Excerpted records:
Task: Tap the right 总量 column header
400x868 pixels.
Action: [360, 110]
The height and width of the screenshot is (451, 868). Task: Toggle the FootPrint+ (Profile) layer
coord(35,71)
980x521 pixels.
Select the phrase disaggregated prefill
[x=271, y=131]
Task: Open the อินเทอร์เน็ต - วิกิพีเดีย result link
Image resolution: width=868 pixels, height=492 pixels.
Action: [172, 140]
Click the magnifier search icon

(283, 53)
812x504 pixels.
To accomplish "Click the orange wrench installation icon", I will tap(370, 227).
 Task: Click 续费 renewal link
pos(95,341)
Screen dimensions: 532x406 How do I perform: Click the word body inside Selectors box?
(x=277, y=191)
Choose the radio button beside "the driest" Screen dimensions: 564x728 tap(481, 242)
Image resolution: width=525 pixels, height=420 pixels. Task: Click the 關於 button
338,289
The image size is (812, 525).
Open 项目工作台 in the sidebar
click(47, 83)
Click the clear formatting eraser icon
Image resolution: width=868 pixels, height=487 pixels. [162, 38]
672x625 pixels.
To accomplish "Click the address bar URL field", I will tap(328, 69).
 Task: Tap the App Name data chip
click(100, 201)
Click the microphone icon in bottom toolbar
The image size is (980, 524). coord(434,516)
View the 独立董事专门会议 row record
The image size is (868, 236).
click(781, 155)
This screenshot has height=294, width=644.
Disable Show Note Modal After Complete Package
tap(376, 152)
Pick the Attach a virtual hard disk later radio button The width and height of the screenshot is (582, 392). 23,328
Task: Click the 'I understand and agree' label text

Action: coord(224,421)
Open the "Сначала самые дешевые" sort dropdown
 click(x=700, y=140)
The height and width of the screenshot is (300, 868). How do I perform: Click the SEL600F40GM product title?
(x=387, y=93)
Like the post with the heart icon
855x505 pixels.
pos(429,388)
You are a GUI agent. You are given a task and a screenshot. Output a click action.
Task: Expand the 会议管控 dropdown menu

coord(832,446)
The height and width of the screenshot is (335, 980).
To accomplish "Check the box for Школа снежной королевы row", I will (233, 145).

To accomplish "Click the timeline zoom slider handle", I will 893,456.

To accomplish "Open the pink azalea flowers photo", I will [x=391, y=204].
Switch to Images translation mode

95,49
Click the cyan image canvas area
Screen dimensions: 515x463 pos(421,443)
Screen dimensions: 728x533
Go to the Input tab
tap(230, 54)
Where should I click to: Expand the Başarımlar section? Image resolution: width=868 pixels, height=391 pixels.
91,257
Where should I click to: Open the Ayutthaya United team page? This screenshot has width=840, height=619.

Task directions: Where does the string "This" appear in the records above? Return every line that holds it.

Problem solution:
This screenshot has height=294, width=644.
Where should I click to: Open the Ayutthaya United team page? This screenshot has width=840, height=619.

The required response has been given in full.